ところで、もうすぐGWだ。 私の周りの仲間たちは一斉に海の外へと旅立っていく。 旅行会社の友達によると今年は近年まれにみる大盛況だそうで、飛行機のチケットもなかなか抑えられないとか。 私は……というと、休みを12日間とる予定で仕事を詰めているのに、結局のところ海外へは行かない。 「またか!」とも呆れられたが、鹿児島へと帰ることにした。3 日以上休みがあると、せめて東京ぐらいは脱出したい、という気分になってしまう。鹿児島に帰って島にでも行こう。

 6月は毎年、恒例でもある海外へと行く。 今回はどこにしようか……。 スペインへ行くなら北をまわって、イタリアもくっつけよう。 キューバへ行くならメキシコシティでも数日過ごそう。ああブラジルも魅力的。 と、いろんなことを考える。 しかし具体的なスケジュールはまだ何も組んでいない。 まずはいま目の前にある仕事を片付けなくちゃ何も始まらない。

 先週末は前から予定していた1泊2日のキャンプへと行った。 場所は茅ヶ崎だ。 一旦休止したドタバタ仕事のこともキレイさっぱり忘れ、久しぶりにスローな休日ライフが送れた。 茅ヶ崎は、前から一度は住んでみたいと思っていた場所。 週末は海風にあたりながら散歩をして、泳ぎたくなったら30分でも海につかる。 1人でもフラリと海に行ける生活。のんびりと本を読んで、友達と会って……。

 そこに住む仲間たちとのんびりとした休日を過ごしていたら、暮らしの中でのONとOFFをキチンと分ける重要性をあらためて感じた。 旅行もいいけど引越しか? 頭の中でグルグルといろんな思いが駆け巡る。 まぁ、引越しというきっかけがなければONとOFFを分けられない、と思っているあたりが私の甘いところでもあり、またも現実逃避に陥っている証拠でもあるかもしれない。 しかし、真剣に考えてみよう〜! そう思う今日この頃。

 皆さんはいかがお過ごしですか?

 


No.221

4月5日 むく(マドリード)

 前回の「最近の私たち」がアップされた後で、マドリード在住の友人から電話をいただいた。 また、あの思わせぶりな終わり方は何だ、と感じられた方もおられたようなので、事の顛末をはっきりさせておこうと思う。

 我が家のご近所には子供が二人という家庭が多いようだ。 左隣は男の子が二人、右隣とその向こうは女の子と男の子。子供が一人だけという家庭は少ないようである。

 一人っ子というものは結構わがままに育つらしい。 周りが何でも言う事を聞いてやるからか、我慢することを経験しないからなのか。 我が家のマルティンも執着心が強く、わがままに育ったきらいがある。
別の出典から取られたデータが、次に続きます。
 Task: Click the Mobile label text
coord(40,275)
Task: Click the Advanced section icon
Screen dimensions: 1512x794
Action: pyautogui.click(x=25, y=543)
 親しくなったご近所の人たちからは早く二人目を作れと言われていた。 が、特に欲しいと思っていたわけではなかった。 二十代で子供をもうけて、その子供が二十代で子供を持ったとすれば、お爺ちゃんと呼ばれてもおかしくない年齢なのである、自分は。 気持ちだけはまだまだ若い気でいるが。

 マルティンを見ているとやはり兄弟がいた方が良いだろうという結論に達した。 女房のバイラオーラ(フラメンコの踊り手)としての仕事が一区切りついた状態だったので二人目をもうけるには今しかないという時期だったのである。

 市販の検査薬で調べたところ陽性の反応が出た。 病院での検査を受けようと予約を取ったら二ヶ月先の日付を指定してきた。 近所に Seguridad Social(社会保険管轄)の比較的大きな病院があり、そこの対応には満足していたのだが、産婦人科に関してはあきれるほどの対応である。 そこで、民間の保険会社Sanitasに病院を紹介してもらって数日後の予約を取った。

 もう二十年以上も歯医者以外の病院に行ったことがなかったので、結婚して初めて Sanitas の医療保険に加盟したのだ。 が、普段は大して役にも立たず、料金だけは高いので、そろそろやめようかと話していたところだったのである。 その Sanitas で紹介された病院に行ったその日にエコー検査を受検。 その後も毎月一回エコー検査を受けることになる。 その時だけは Sanitas をやめなくて良かったと実感したものである。

 診察室の外で待っていたのだが、呼ばれて中に入って画像を見せられた。 袋状のものが二つ見えた。 「双子です。10mmと11mmです。」最初は何を言っているのか理解できなかった。二人目が欲しいとは思っていたが、いきなり双子と言われてもね、実感がわくものではない。

 あれこれと心配しているうちに、二回目の検査の日が来た。 エコーをあてると40mmに成長しているのが見えた。が、片方の姿が見えない。 どうも消滅したようなのだ。 成長している方は頭や足らしきものが見え、感動ものであった。

 片方が消滅してしまうことは良くあることらしい。 ただし、片方の影に隠れてしまっているということもあり得ない事ではないらしい。 まぁ、残っている方が無事に成長してくれることを祈るばかりである。

今度生まれてくる子供が成人するまでと考えると、後20年は働き続けなければならない。 もう定年を迎えていることになるが、今から心配する必要もないだろう。しかし、まぁ、子供が成長するまではうかつに死ぬことも出来なくなったという次第である。